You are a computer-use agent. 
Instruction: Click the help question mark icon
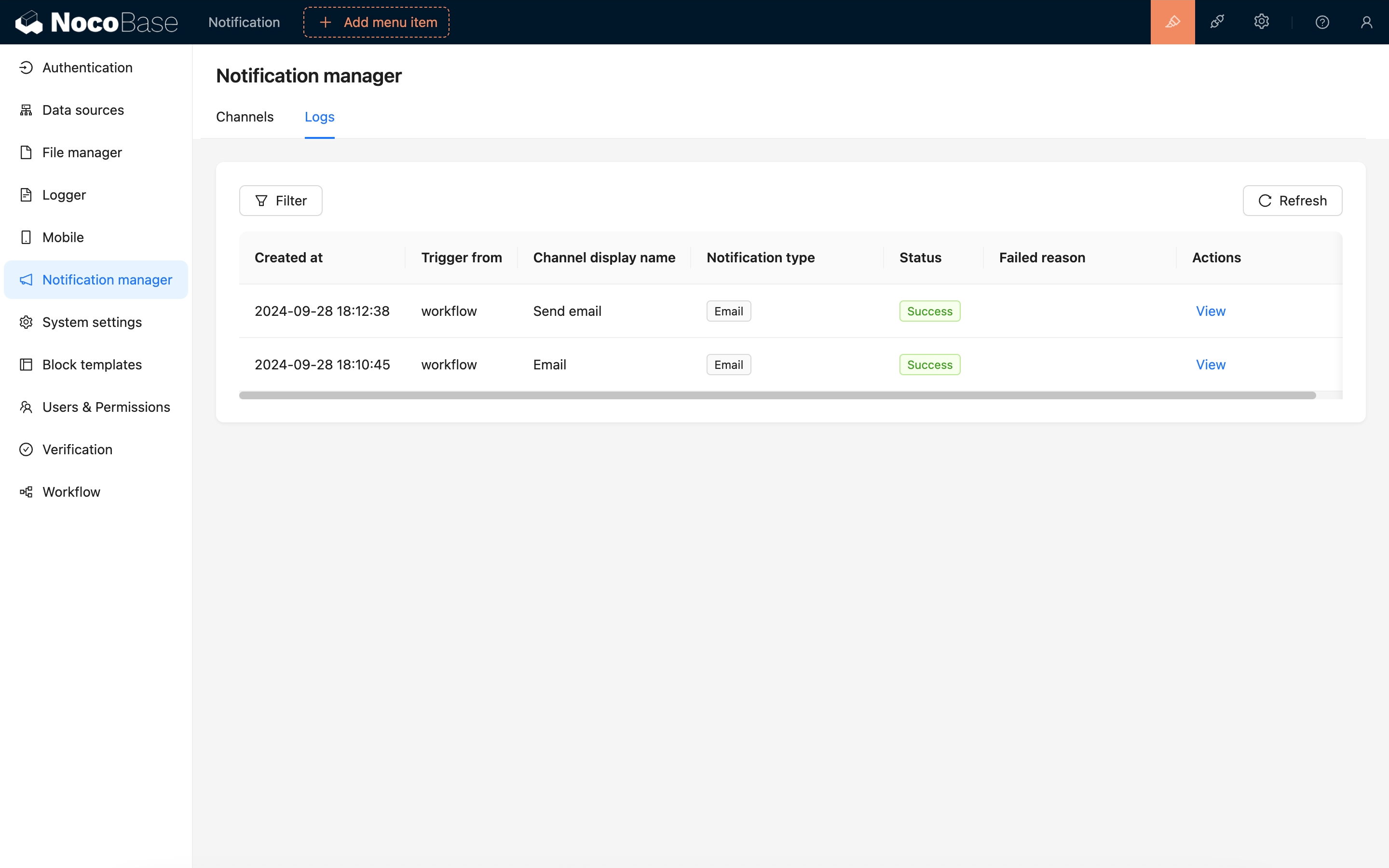click(1322, 22)
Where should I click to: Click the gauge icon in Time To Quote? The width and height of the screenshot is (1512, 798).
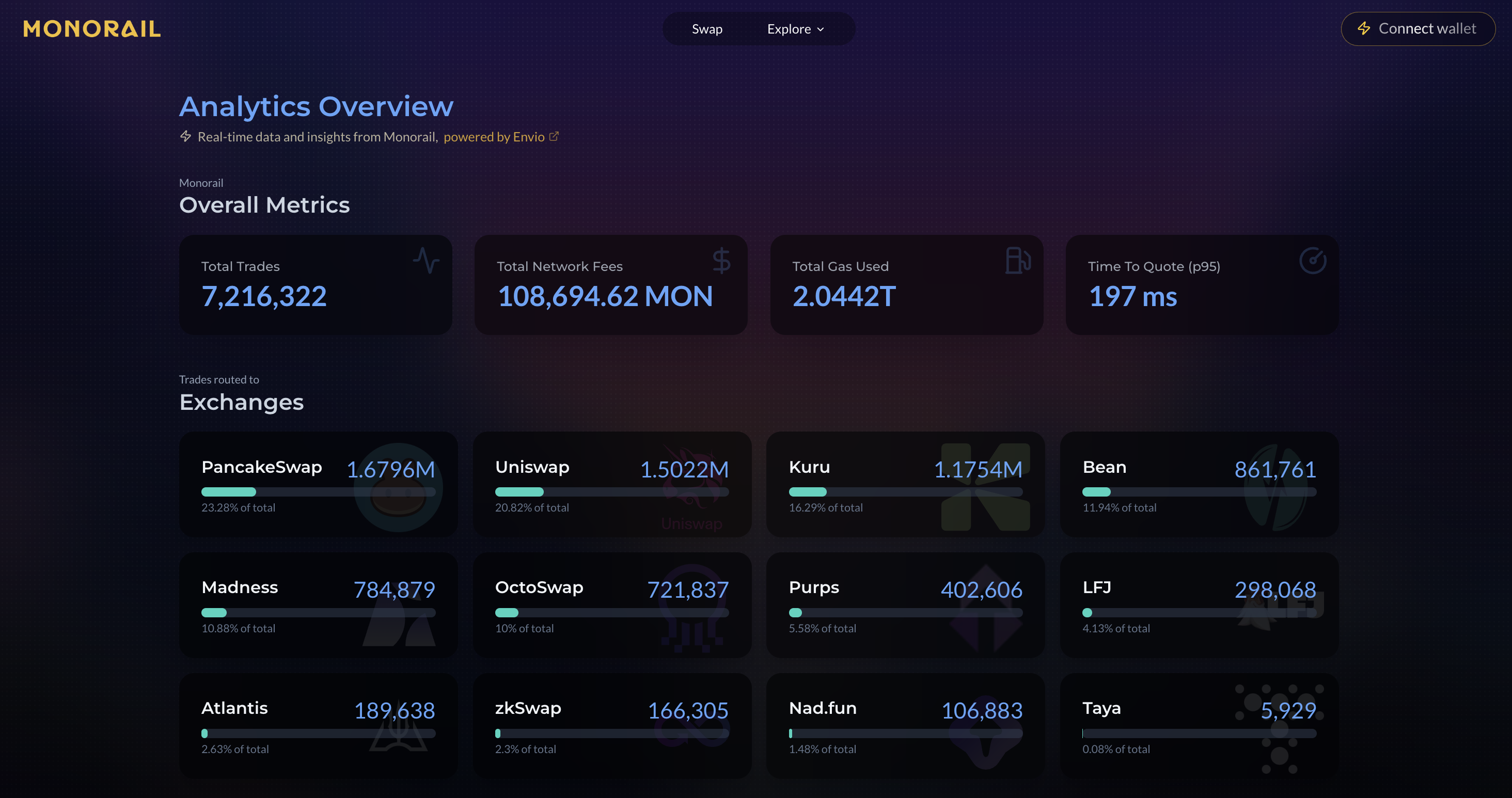1313,260
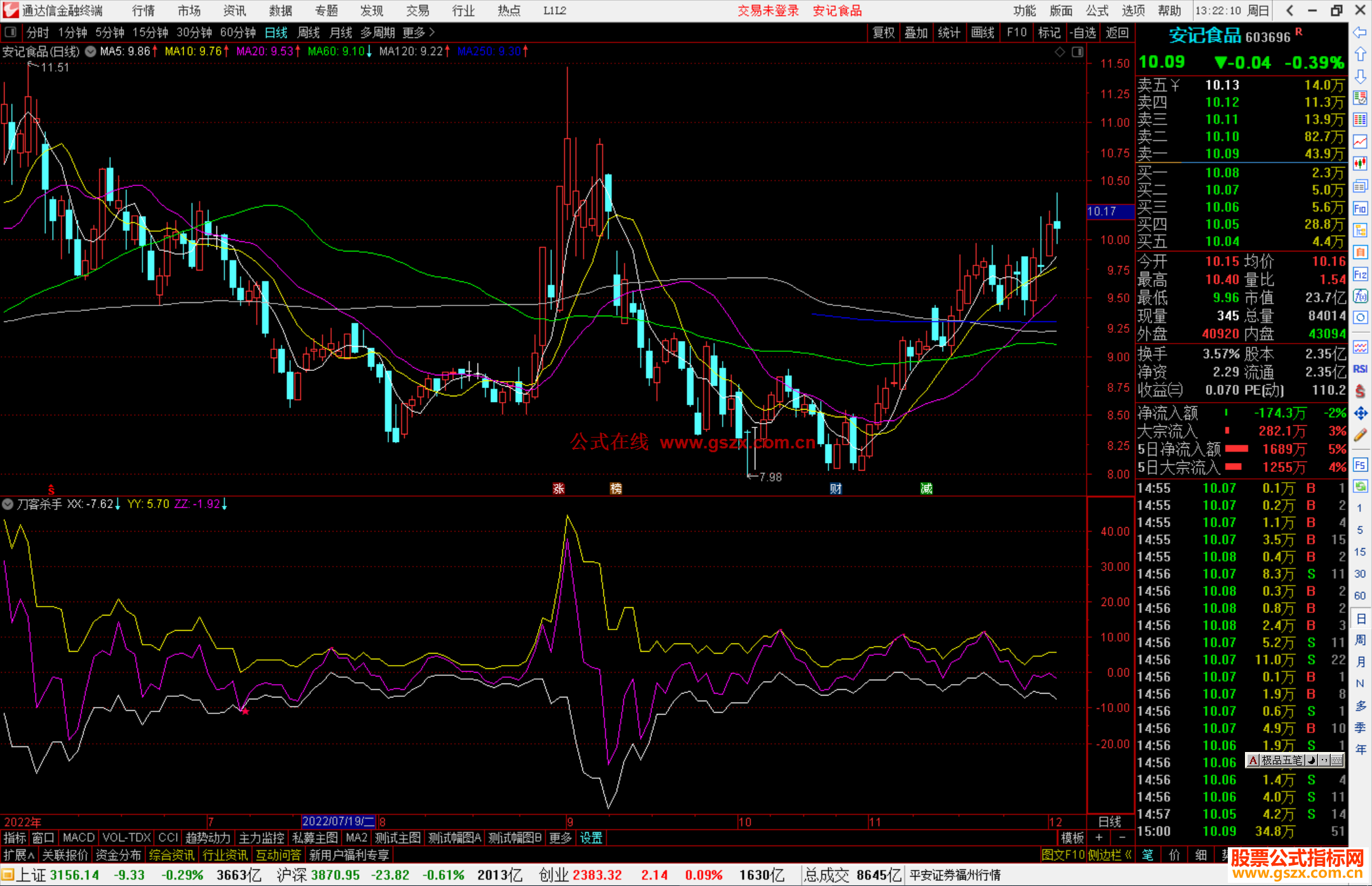Click the 复权 button above the chart
The width and height of the screenshot is (1372, 886).
(x=884, y=32)
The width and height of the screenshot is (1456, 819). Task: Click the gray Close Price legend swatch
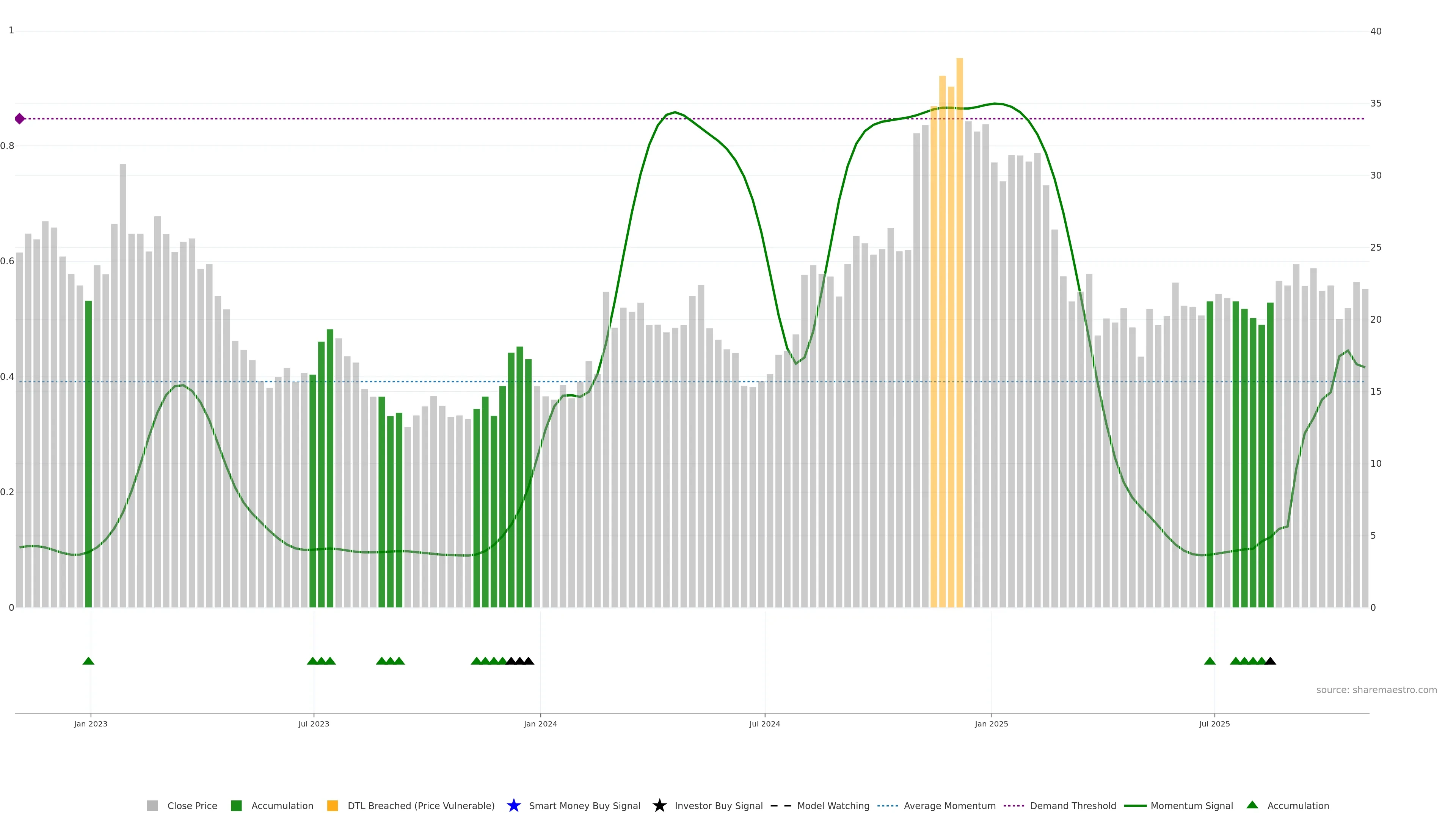tap(152, 805)
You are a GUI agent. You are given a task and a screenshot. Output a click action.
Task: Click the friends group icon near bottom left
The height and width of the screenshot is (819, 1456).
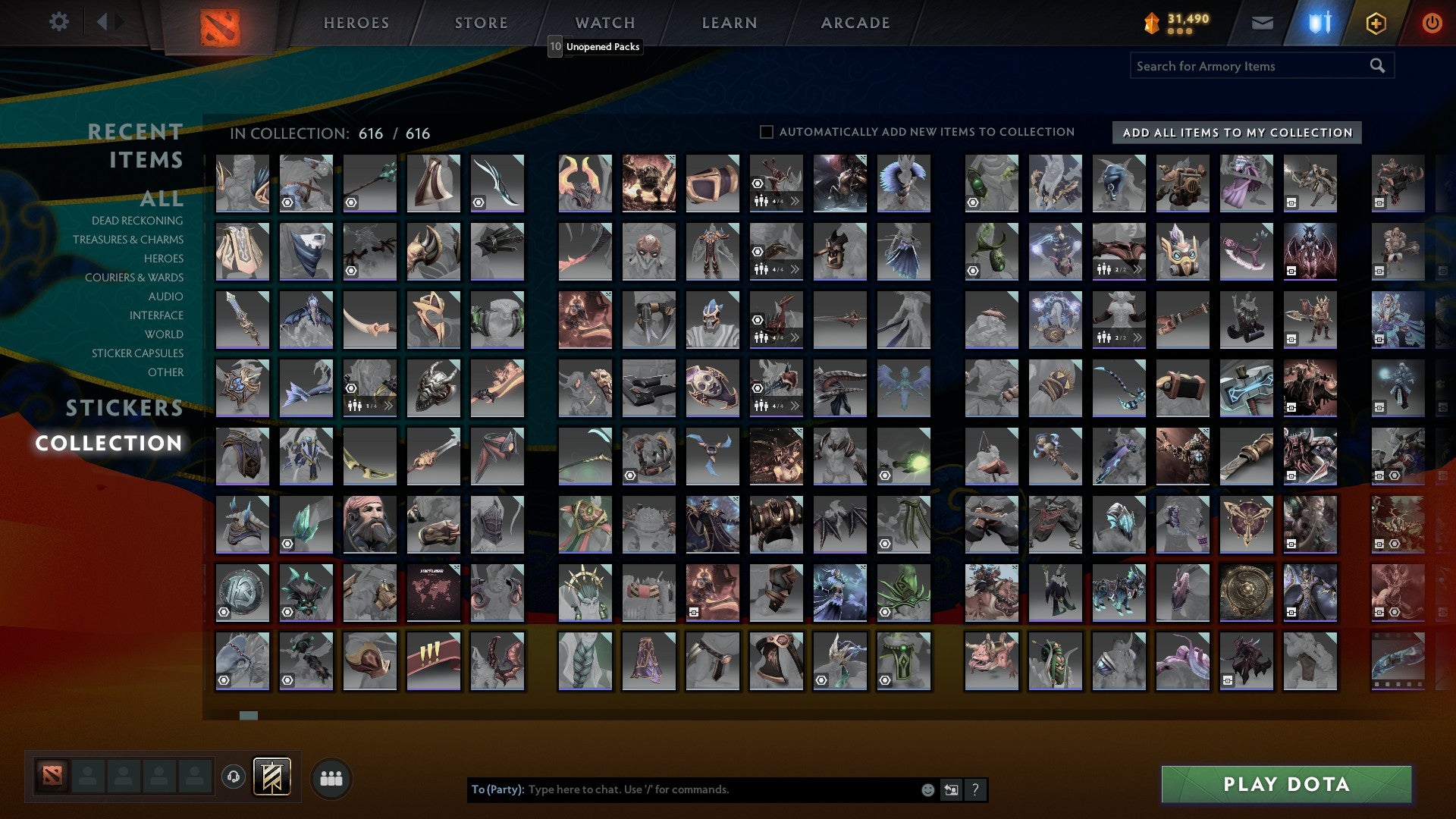pyautogui.click(x=331, y=779)
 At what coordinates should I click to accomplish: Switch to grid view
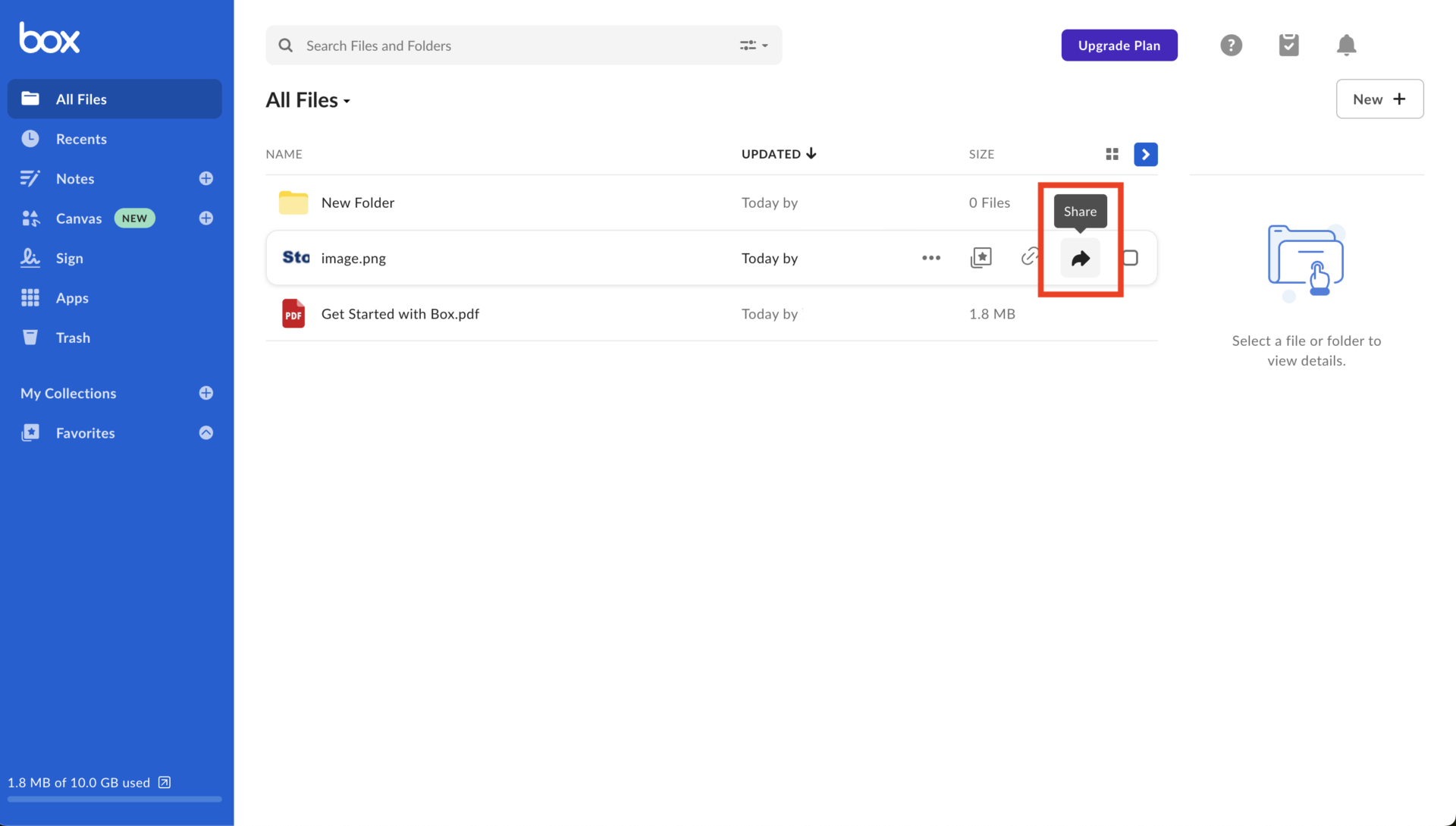coord(1112,154)
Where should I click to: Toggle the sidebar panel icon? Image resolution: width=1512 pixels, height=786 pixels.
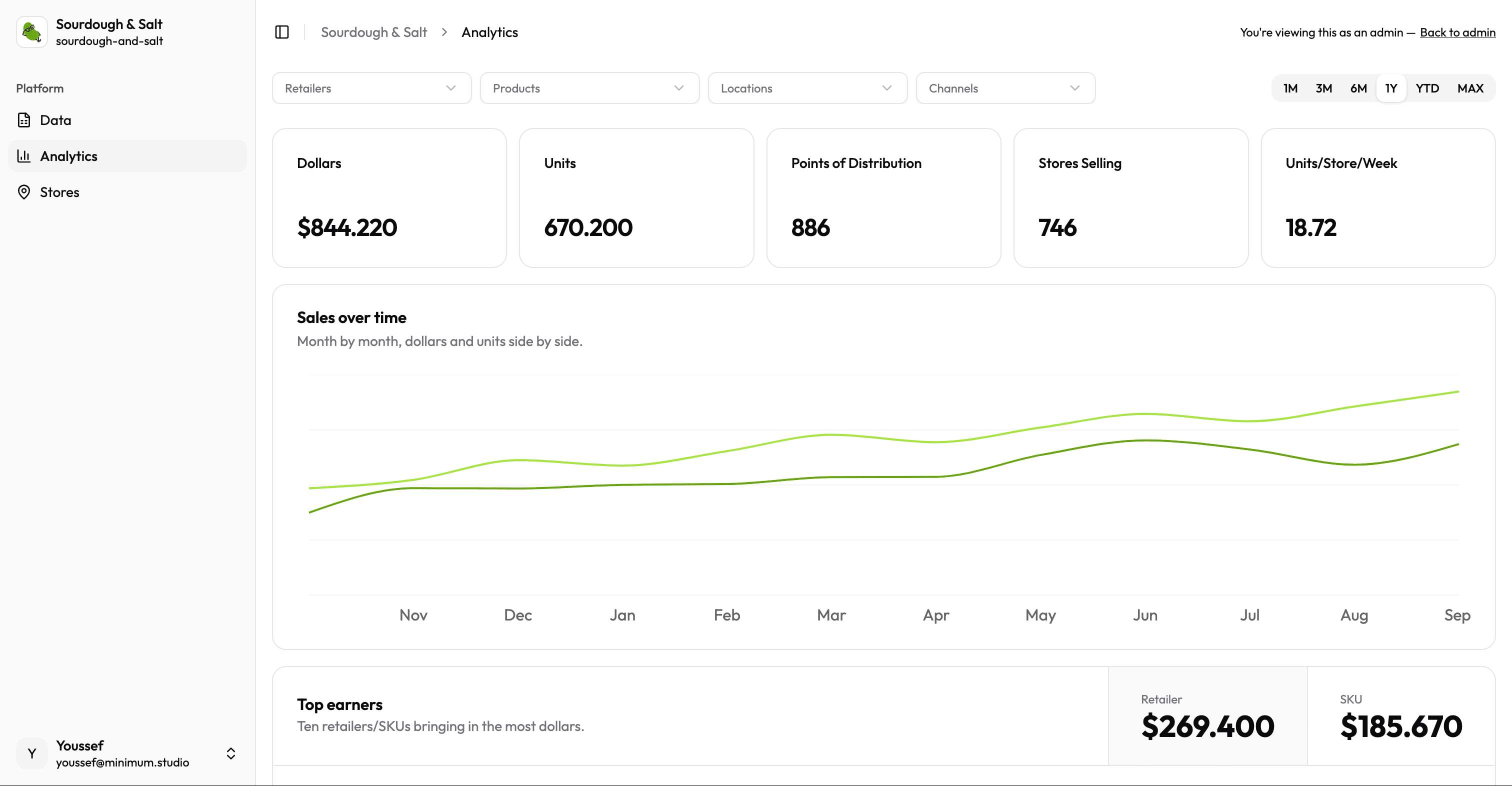point(282,32)
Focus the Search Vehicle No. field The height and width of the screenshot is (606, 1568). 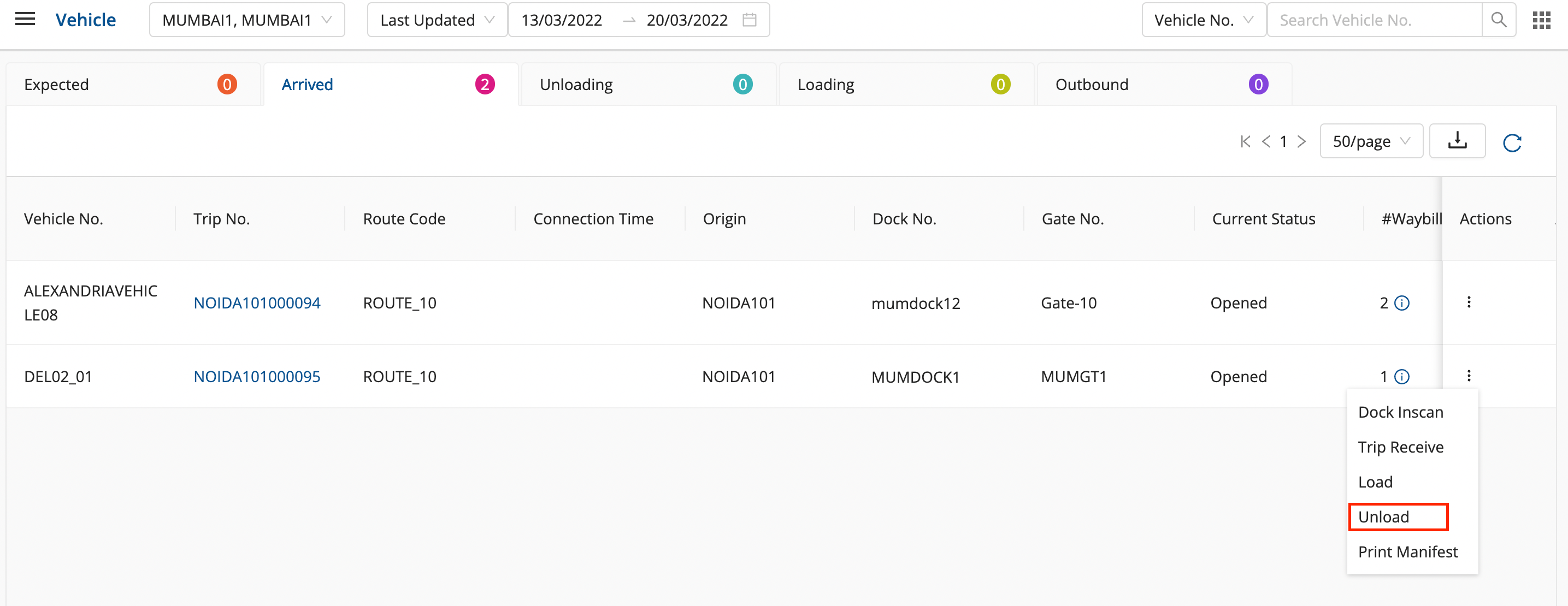[x=1373, y=20]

WHAT YOU SHOULD DO – Lines holding the string "agent" must be copied out of the entries above.

FINISHED EXERCISE –
You are a computer-use agent. 
You are a GUI agent. You are given a task and a screenshot. Output a click action.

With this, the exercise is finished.